Portrait photograph of: Anindita Banerjee

Anindita Banerjee

Country Of Origin: India

Degree: PhD Organisation, Work and Technology, 2015


Teaching Fellow in International Business and Strategy, University of York


My route to doctoral studies began at the Centre of Economic Studies and Planning at Jawaharlal Nehru University, India, in Economics a couple of decades earlier.

Subsequently, I defected to the field of Management Studies, and worked as an Instructional Assistant at the Hong Kong University of Science and Technology for four years. Afterwards, following a hiatus from formal education, I studied on the MRes ITMOC programme at Lancaster University Management School with the hope of undertaking doctoral research thereafter.

The MRes programme at Lancaster taught me how to look at the worlds of technology and organisation in a less technical light, different from my earlier learning and beliefs gathered from popular management textbooks. The course modules were interesting and challenging, and the faculty who taught on the courses gave us ample opportunity to begin thinking about topics covered with a more research-focused bend of mind. More than anything else, the research modules provided me with an opportunity to get acquainted with essential steps for doing research in the field of management and organisation studies. I got an opportunity to choose and be allocated an extremely interesting topic for my MRes dissertation. I further developed it during my PhD years.

My research is interdisciplinary and it looks at the development of management theories though an historical lens.

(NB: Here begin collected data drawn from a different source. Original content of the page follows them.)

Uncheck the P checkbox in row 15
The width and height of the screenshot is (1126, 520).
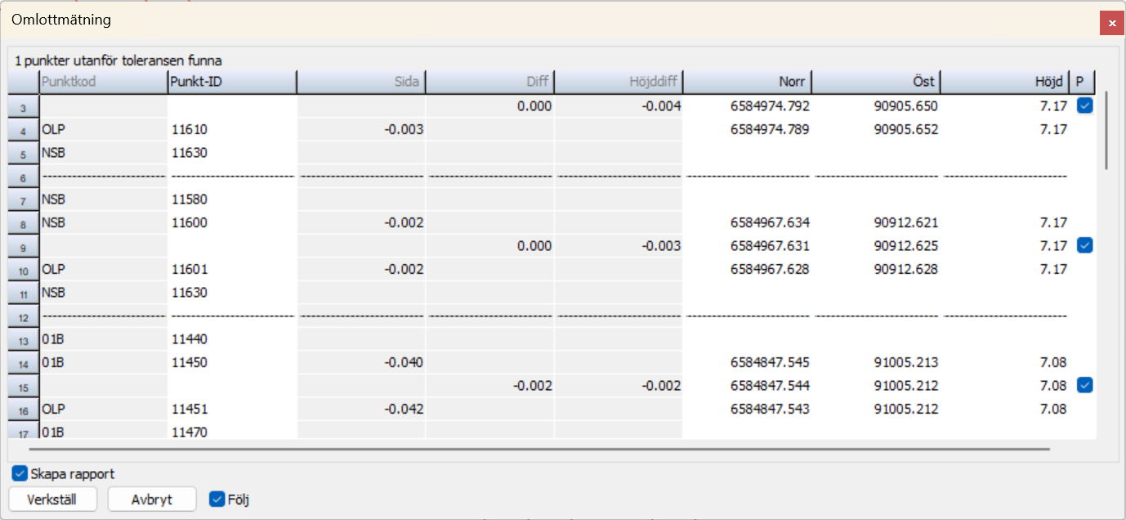(x=1084, y=385)
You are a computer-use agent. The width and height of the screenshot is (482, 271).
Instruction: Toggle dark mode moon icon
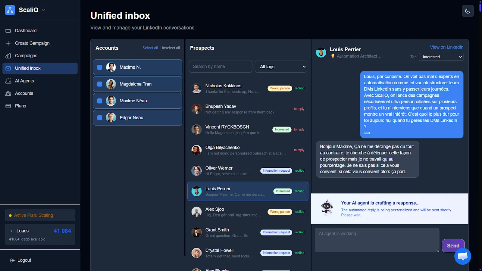click(468, 11)
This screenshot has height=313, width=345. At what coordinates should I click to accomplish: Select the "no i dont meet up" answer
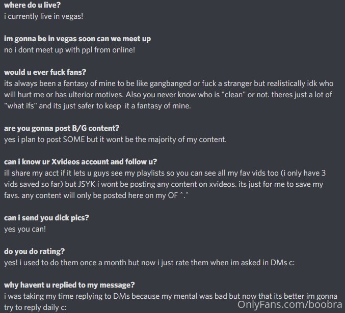coord(69,50)
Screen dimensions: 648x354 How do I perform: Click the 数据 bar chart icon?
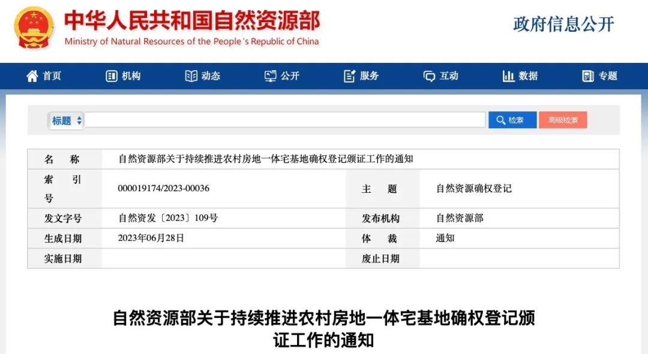coord(509,76)
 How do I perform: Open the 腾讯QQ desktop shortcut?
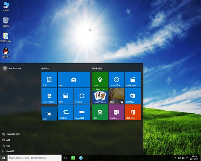pos(6,52)
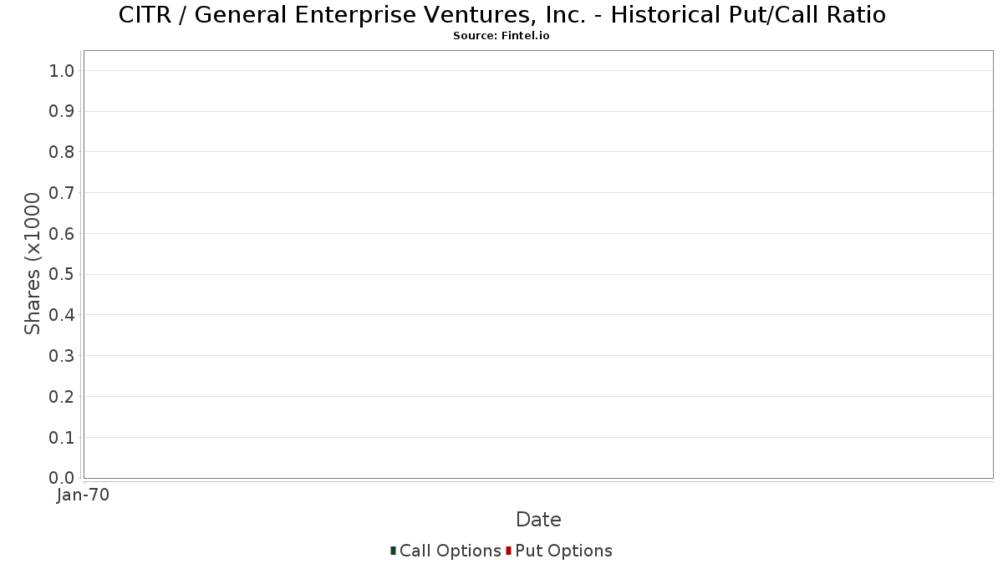Screen dimensions: 1003x564
Task: Toggle the Call Options legend label
Action: pos(450,551)
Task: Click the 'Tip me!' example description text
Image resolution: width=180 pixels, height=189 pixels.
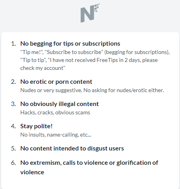Action: 95,60
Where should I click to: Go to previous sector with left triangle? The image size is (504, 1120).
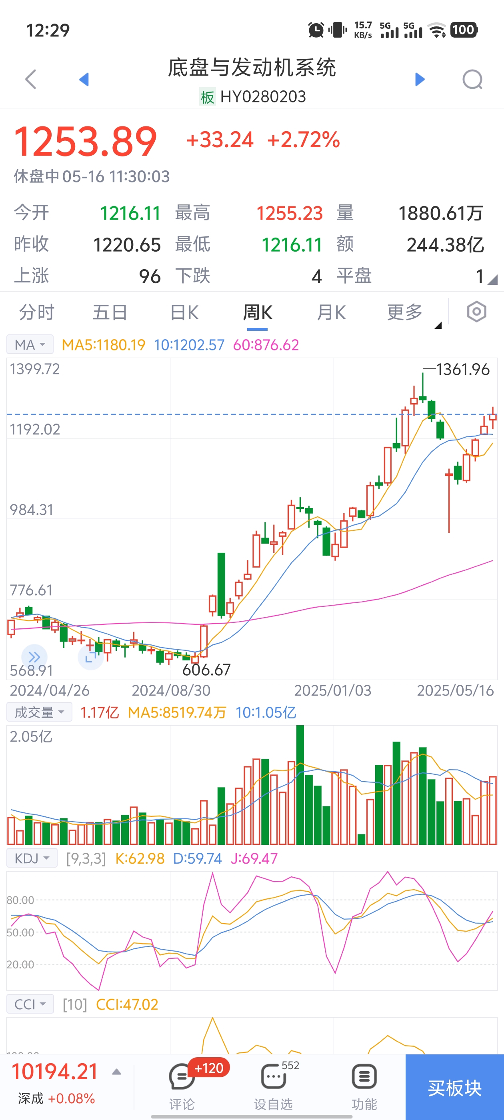pos(84,80)
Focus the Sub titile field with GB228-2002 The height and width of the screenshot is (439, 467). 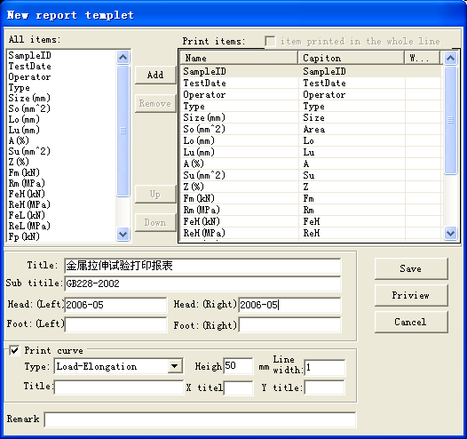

For my doctoral studies my focus was on Sociotechnical Systems theory, a post-World War II British contribution to management and organisation studies, with empirical roots in India’s post-Independence years. The Department of Organisation, Work and Technology at Lancaster was my obvious choice because it provided the best research environment for the research I wanted to do. The topic was already there for me and my academic supervisors, Professor Brian Bloomfield and Professor Bill Cooke, provided for me the best opportunities to learn sensitively. They have also been infinitely understanding of my other binding commitments. Several faculty members, students and staff in the department have contributed to my development in innumerable ways, particularly by providing invaluable insights for teaching, research and PhD survival in general. The library is excellent and the staff members are extremely helpful. I have also been able to talk to faculty and students from other departments at Lancaster and get help when I have needed it.

My PhD journey was one of the best in my life. It gave me the opportunities to learn, teach, think, attend weekly departmental research seminars, attend conferences and workshops and organise conferences too. It also provided me with opportunities to go out and enjoy spending time with colleagues, faculty, guest speakers and other academics.

Like all PhD work, mine was very special to me, and also like all others it was never without its challenges.  But, staunchly following Constantine Cavafy’s famous poem ‘Ithaka’, I always kept the PhD in my mind. Now when I look back I cannot agree more with him--the PhD gave me the marvellous journey; I would never have set out otherwise.